The new book is told from several first-person perspectives, and after going public with the first chapter a few months ago I realized that I needed more balance between the various viewpoints. Most of the first-draft chapters were written from one of two primary perspectives, only straying into new territory for scenes where those two characters wouldn’t have been present. Better balance meant re-visiting several of those scenes from the viewpoint of another character altogether. (It also meant eliminating other scenes that didn’t move the story forward, but that’s another post altogether.)

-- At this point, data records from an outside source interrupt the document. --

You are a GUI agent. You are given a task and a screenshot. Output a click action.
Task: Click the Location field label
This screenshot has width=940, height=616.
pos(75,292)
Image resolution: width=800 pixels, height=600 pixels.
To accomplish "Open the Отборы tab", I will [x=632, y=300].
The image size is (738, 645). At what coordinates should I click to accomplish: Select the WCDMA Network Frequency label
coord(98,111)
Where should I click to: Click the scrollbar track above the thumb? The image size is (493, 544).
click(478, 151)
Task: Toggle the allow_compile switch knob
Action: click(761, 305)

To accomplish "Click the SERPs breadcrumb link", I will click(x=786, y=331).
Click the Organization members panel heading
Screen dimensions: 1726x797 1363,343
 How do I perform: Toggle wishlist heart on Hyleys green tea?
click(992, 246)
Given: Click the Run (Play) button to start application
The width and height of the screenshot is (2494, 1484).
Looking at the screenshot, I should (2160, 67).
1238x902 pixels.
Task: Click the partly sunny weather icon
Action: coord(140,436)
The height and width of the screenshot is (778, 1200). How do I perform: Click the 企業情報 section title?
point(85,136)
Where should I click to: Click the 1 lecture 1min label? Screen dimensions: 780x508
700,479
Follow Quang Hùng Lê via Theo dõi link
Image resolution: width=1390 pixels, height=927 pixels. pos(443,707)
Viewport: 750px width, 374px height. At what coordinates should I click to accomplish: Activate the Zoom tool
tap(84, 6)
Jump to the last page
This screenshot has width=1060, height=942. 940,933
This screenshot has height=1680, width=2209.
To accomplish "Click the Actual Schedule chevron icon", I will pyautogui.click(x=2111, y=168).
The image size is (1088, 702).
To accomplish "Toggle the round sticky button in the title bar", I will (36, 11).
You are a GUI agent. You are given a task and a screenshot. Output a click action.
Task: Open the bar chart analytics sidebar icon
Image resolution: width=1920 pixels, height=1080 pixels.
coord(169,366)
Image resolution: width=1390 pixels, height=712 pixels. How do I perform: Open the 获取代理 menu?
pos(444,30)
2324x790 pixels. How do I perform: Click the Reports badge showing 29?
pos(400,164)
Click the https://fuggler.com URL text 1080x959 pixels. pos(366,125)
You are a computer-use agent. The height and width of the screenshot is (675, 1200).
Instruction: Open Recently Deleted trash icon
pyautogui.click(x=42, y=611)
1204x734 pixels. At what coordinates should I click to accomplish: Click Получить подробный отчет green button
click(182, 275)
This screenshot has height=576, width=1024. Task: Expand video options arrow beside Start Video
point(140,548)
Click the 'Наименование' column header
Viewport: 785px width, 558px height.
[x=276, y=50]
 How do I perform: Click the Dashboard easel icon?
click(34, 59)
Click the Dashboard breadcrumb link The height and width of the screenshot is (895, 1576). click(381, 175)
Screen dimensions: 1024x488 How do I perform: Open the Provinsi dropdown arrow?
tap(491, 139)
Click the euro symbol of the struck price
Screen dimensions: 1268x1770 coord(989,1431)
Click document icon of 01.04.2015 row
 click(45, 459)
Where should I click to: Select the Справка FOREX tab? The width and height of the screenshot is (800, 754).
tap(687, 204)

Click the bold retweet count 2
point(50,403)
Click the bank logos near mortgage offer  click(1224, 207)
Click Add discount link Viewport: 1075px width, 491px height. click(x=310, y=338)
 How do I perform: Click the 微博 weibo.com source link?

I’d read more than once that a change in character perspective could help writers who are stuck, though I’ve never had the discipline to try it; I prefer to write my way out of plot-holes. But structural necessity has become the mother of a new habit, and I must admit to finding this new technique slightly addictive. Seeing events unfold through a different pair of eyes always leads to new insights: about the characters, but also about the “whys” behind what’s taking place. Without taking the time and effort to rework these scenes, I never would’ve “seen” the story quite so clearly.
I know enough about my island folks now to instantly realize what each would notice about a particular scene, and it’s different for each one. As it becomes easier and easier to step into another character’s moccasins (or flip flops, or deck shoes), I will try to remember to see the real world through a few different lenses too.